-- Listed records follows --
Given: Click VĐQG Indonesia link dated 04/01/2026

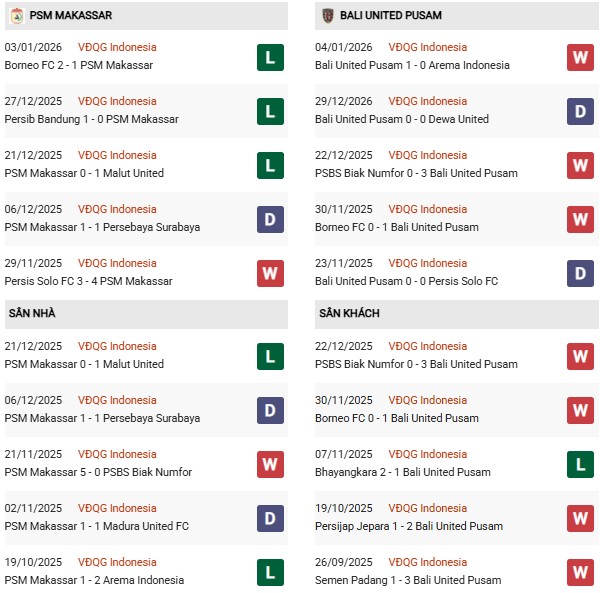Looking at the screenshot, I should pyautogui.click(x=427, y=47).
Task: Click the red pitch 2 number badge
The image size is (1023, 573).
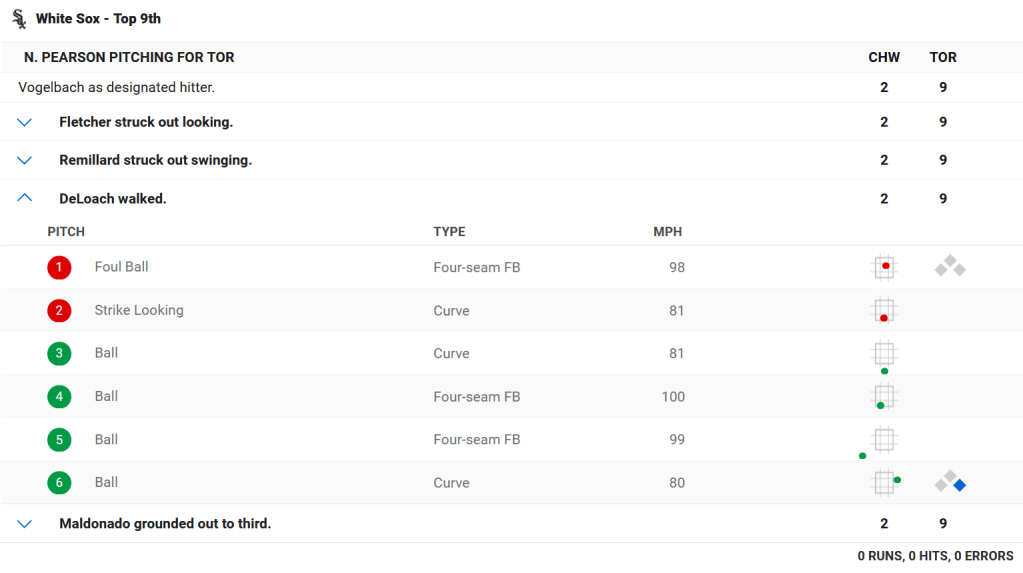Action: [x=59, y=311]
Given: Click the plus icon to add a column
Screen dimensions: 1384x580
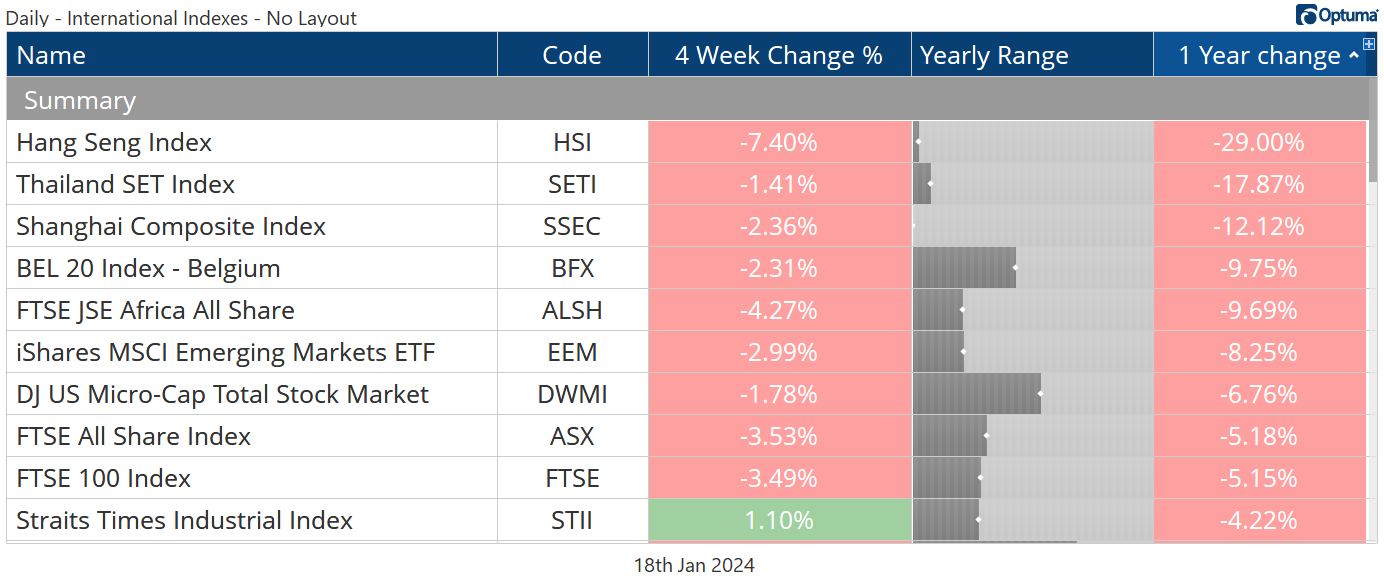Looking at the screenshot, I should pyautogui.click(x=1369, y=44).
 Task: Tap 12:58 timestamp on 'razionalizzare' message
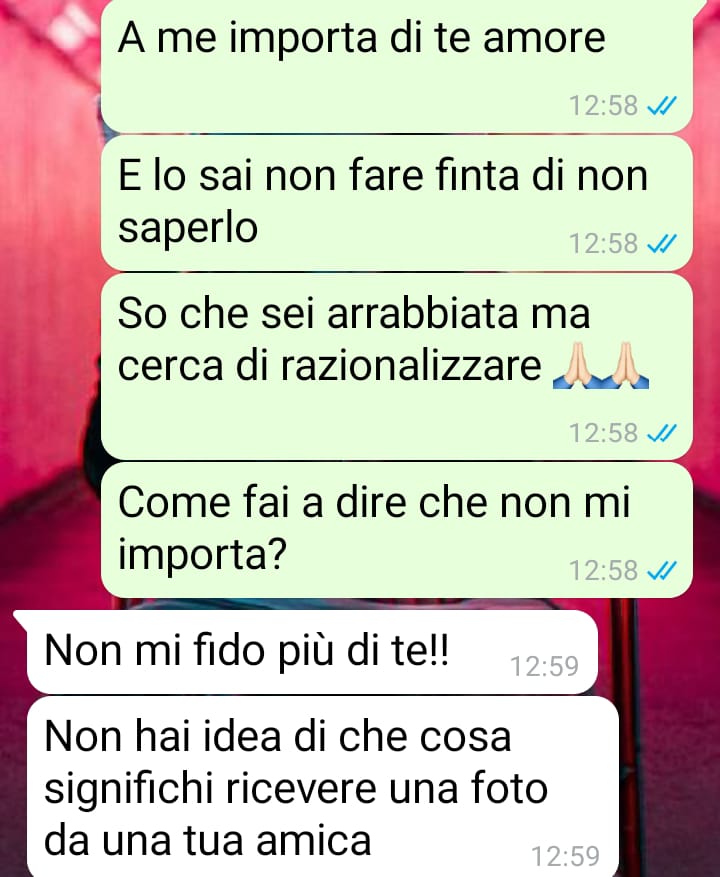pos(603,433)
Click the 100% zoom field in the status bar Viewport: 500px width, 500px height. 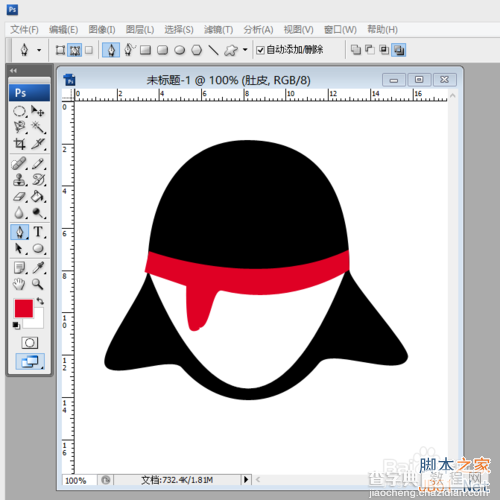click(x=79, y=480)
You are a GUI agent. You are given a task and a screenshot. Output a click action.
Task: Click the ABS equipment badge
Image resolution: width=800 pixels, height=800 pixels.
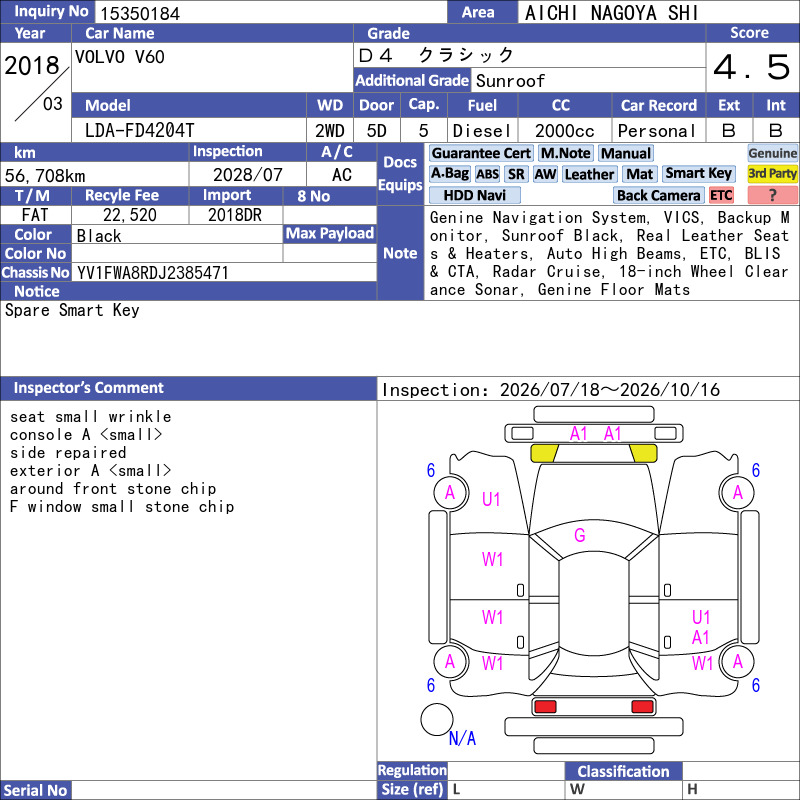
-- Listed records concluded --
Directions for this task :: Please repeat, exactly as written, only the lines from the line with "Task: Click the ABS equipment badge" to the end of the data, leaving out every picture.

Response below ::
Task: Click the ABS equipment badge
Image resolution: width=800 pixels, height=800 pixels.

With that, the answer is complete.